You are right. This is a code that I used for personal testing and I forgot to remove it from the final script before pasting it here. You can completely disregard it.

So this is the updated code as well as the final result. Once again, do not hesitate if you have more questions:

# Load needed libraries ----

library(rvest)
library(dplyr)
library(stringr)
library(purrr)


# Build functions for scraping reviews ----

# > Function for scraping topic names and their urls 


scrape_topic_url <- function(page_url){
	
	page_html <- read_html(page_url)
	
	topic_names <- page_html %>%
		html_nodes(css = ".bbp-topic-permalink") %>%
		html_text() %>%
		str_squish()
	
	topic_urls <- page_html %>%
		html_nodes(css = ".bbp-topic-permalink") %>%
		html_attr(name = "href")
	
	tibble(topic = topic_names, topic_url = topic_urls)
	
}


# > Function for scraping the comments/reviews

scrape_topic_thread <- function(topic_url){
	
	topic_html <- read_html(topic_url)
	
	topic_html %>%
		html_nodes(css = ".bbp-topic-content") %>%
		html_text() %>%
		str_squish()
	
}


# Perform the scraping task ----

page_urls <- c("https://wordpress.org/support/plugin/easyrecipe/reviews/", paste0("https://wordpress.org/support/plugin/easyrecipe/reviews/page/", 2:3))

master <- map_dfr(page_urls, scrape_topic_url) %>%
	mutate(content = map_chr(topic_url, scrape_topic_thread))

master

# A tibble: 63 x 3
   topic                          topic_url                                          content                                                                                    
   <chr>                          <chr>                                              <chr>                                                                                      
 1 Terrible                       https://wordpress.org/support/topic/terrible-161/  "If I could give zero stars, I would.
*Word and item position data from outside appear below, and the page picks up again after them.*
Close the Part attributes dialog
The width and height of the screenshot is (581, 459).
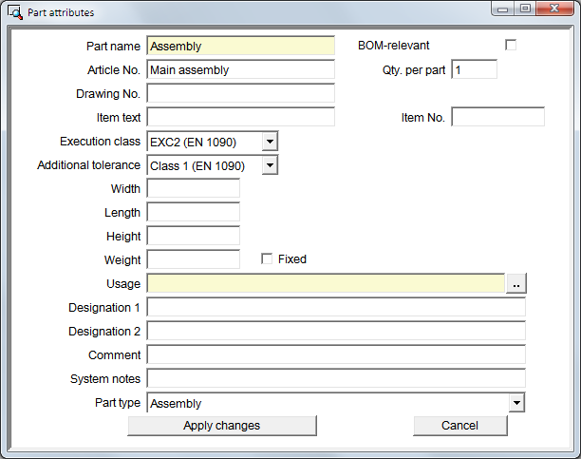[x=554, y=9]
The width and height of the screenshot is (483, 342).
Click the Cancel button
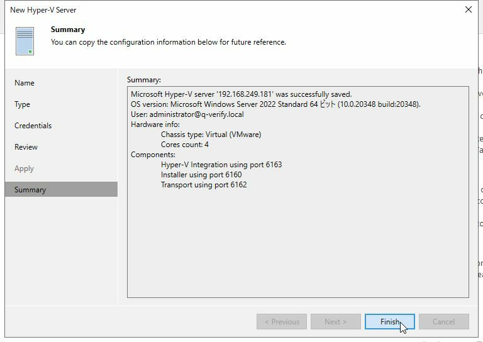443,322
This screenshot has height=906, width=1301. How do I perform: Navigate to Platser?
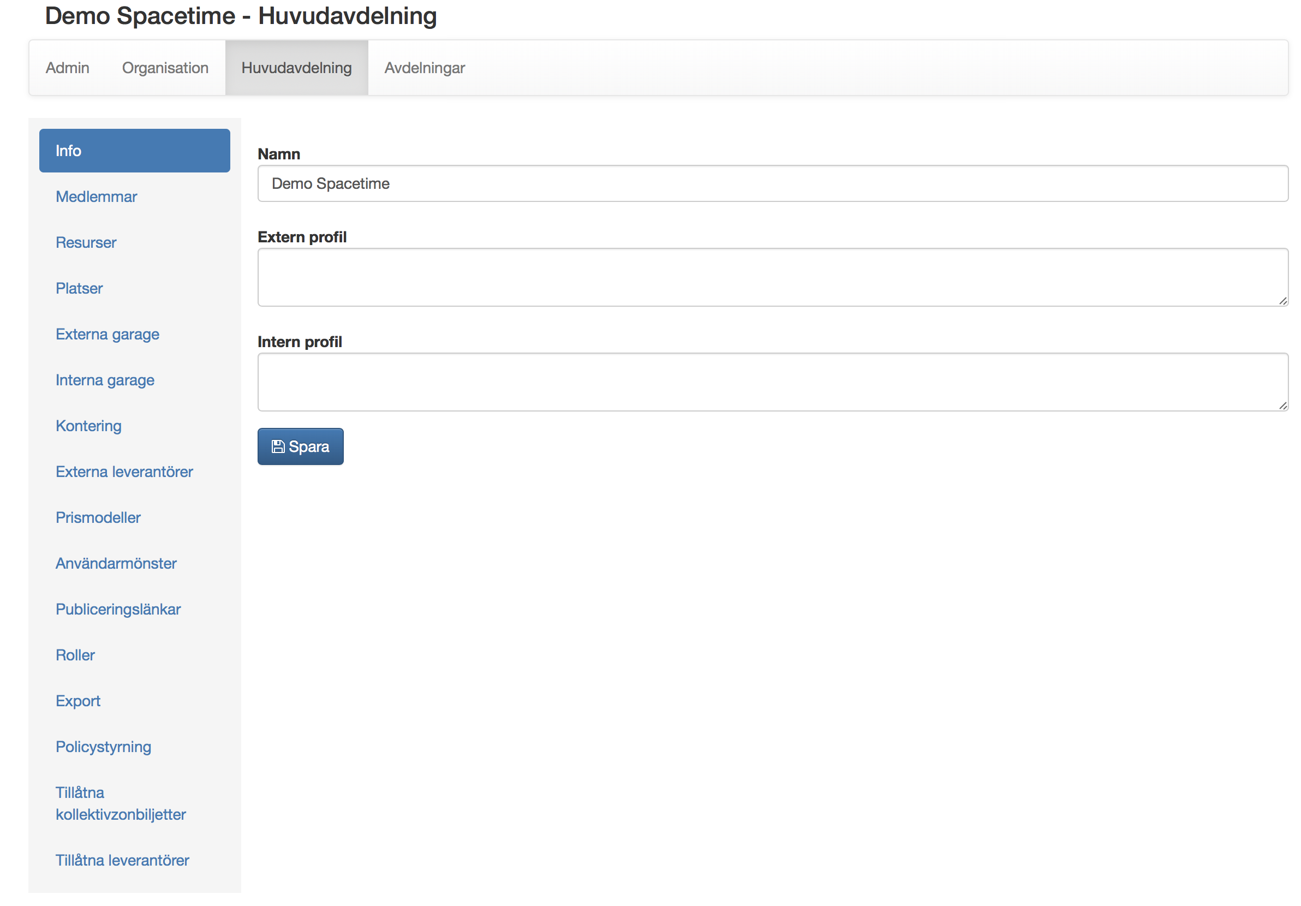pyautogui.click(x=79, y=288)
They have failed to answer any support questions I h~
 2 Not working with WP 5.03       https://wordpress.org/support/topic/not-working-w~ "I’m very disappointed that Easy Recipe hasn’t updated to be compatible with WP 5.03. Limi~
 3 easyrecipe plugin              https://wordpress.org/support/topic/easyrecipe-pl~ "Have been using for years. Love this plugin"                                              
 4 Don’t do it! ZERO support for~ https://wordpress.org/support/topic/dont-do-it-ze~ "Bought slEazyRecipe Plus for the extra features, updates, and support. The plugin update ~
 5 Worst Ever Don’t Buy Premium   https://wordpress.org/support/topic/worst-ever-do~ "I’ve sent several repeated emails to get the updated version after buying the premium. Th~
 6 Does not work                  https://wordpress.org/support/topic/does-not-work~ "I am already using Recipe taxonomy on my website and plugin does not work =("             
 7 Stay away! Don’t buy the PRO ~ https://wordpress.org/support/topic/stay-away-don~ "There is no support and the author is using this free plugin to scam people into buying t~
 8 After Using this for 3 Yrs Be~ https://wordpress.org/support/topic/after-using-t~ "I have been using the paid version of this plugin for three years – my original developer~
 9 The worst support ever         https://wordpress.org/support/topic/the-worst-sup~ "Support tickets are not being red. Bought the plugin twice! Licence key is not shown in e~
10 No Support and No Longer Upda~ https://wordpress.org/support/topic/no-support-an~ "I’m not sure what’s happened because this plugin used to be great. When you submitted a s~
# ... with 53 more rows

Maybellyne · July 16, 2020, 8:17pm

Thanks @gueyenono!!! It works.

gueyenono · July 16, 2020, 9:10pm

@Maybellyne Glad to hear. Once again, do not forget to mark the correct code as the solution in order to help potential future readers.

system · July 23, 2020, 9:10pm

This topic was automatically closed 7 days after the last reply. New replies are no longer allowed.